L’ironia sull’Europa a due velocità che piacerebbe alla Merkel è un colpo di freno al realismo. Che cos’ha detto la cancelliera di così scorretto da indurre al sarcastico? Ha spiegato che l’Ue così non va, che i tedeschi per primi facciano autocritica, che il futuro va improntato a uno scarto di ritmo per evitare che s’impianti la macchina sui viaggiano passeggeri di ventisette Paesi e dalla quale scendere in corsa significherebbe finire nel burrone. Come da cartello di pericolo innalzato da Mario Draghi.
Quali velocità, per essere precisi? La prima: procedere in compagnia della moneta unica e seguire la mappa di Schengen, altrimenti la sbandata è sicura. La seconda: fatta salva l’integrazione dell’Europa, dar retta alle preoccupazioni degli europei. Esse riguardano: 1) la crescita economica; 2) l’immigrazione: 3) la lotta al terrorismo. Ovvero: arricchire l’internazionalità che s’è scelto da ormai molti anni il Continente, non impoverire le nazionalità.
È una marcia indietro? Sembrerebbe un passo avanti. L’unico possibile, di fronte al dilagare della marea populista/sfascista. Tener fermo il timone della nave, ascoltare le richieste di chi vi sta a bordo. Si sarebbe dovuta dare una mossa un po’ di tempo fa, la Merkel? Se la sarebbe dovuta dare, vincendo la lentezza. E con lei, altri. Ma meglio ora che mai (benvenuto quello che i tedeschi chiamano wechselstimmung, cambio d’umore), posto che si è a due mesi dalle elezioni francesi (23 aprile il primo turno, 7 maggio il secondo) il cui verdetto segnerà il destino degli europei, oltre che dei blues. Se la Le Pen convince la moltitudine all’idea della Frexit, crollerà il castello del quale si celebra il 25 marzo prossimo (sessantesimo anniversario dei Trattati di Roma) la costruzione delle mura. Che ne resterà? Rovine, fumi, miseria. Peggiori delle rovine, dei fumi, della miseria già oggi avvistabili, nelle periferie urbane/sociali.

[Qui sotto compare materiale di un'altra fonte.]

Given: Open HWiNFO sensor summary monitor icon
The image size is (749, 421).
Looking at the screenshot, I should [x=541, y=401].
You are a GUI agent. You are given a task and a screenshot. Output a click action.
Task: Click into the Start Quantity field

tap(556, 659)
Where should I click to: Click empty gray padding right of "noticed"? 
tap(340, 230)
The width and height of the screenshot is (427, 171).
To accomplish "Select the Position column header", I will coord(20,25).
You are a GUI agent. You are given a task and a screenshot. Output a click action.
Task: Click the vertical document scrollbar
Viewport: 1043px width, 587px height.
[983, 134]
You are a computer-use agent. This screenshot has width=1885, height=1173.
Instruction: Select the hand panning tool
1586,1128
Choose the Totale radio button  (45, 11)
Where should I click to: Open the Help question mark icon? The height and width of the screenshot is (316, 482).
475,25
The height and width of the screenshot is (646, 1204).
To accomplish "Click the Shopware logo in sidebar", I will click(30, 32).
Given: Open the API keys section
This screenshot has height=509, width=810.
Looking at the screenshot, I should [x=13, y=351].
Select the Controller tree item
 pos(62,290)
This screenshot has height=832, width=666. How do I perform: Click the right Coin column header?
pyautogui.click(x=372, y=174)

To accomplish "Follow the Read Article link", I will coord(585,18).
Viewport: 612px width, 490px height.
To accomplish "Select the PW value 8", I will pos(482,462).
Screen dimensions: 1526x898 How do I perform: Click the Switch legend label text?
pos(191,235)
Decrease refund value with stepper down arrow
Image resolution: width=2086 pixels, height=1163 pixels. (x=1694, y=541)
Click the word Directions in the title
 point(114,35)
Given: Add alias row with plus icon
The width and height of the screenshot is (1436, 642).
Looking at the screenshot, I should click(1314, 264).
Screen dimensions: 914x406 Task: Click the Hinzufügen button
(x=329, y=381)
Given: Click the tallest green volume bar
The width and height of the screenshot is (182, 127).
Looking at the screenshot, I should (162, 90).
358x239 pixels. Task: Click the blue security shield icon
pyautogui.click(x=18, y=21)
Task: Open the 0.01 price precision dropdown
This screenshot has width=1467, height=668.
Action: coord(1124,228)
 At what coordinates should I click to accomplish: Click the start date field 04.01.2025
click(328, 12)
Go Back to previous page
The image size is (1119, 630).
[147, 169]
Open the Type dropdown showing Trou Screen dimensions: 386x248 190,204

Allo scopo di scongiurare la demolizione di tanto laborioso unitarismo, che risulterebbe rapidissima, la Merkel ha scrollato il totem della rigidità germanica. Bisogna elogiarla invece che irriderla. E augurarsi che al messaggio verbale seguano fatti concreti in soccorso all’inversione di rotta richiesto/invocato da cittadini troppo spesso considerati sudditi. Ci sono piazze e strade delle grandi capitali dove la sicurezza va garantita meglio di com’è finora accaduto; ci sono le sponde del Mediterraneo da difendere non dai profughi, ma dai profittatori dei profughi; ci sono le esportazioni da salvaguardare, ora che il protezionismo trumpista le mette a rischio. Eccetera.
Pochi, ma importanti obiettivi da cogliere in poco e importante tempo. Solo a tali condizioni la risposta istituzionale può volgersi in risposta popolare. Lo sappiamo bene anche noi, in Italia, che sul piatto delle citate preoccupazioni aggiungiamo il carico dell’incertezza delle sorti governative. Ignari di che cosa sia la velocità in sé -e figuriamoci di due velocità- ci lambicchiamo nell’idea che la riforma della legge elettorale sia tutto, quando invece rappresenta il nulla, di fronte al tutto che sta incombendo. Il problema non è se, quando e come voteremo qui, ma in che modo voteranno altrove. Possiamo dare una mano perché i dadi escano dal bussolotto in una favorevole combinazione: Renzi per primo (a ruota Grillo e Salvini), accomodando in garage l’agognato anticipo della chiamata alle urne.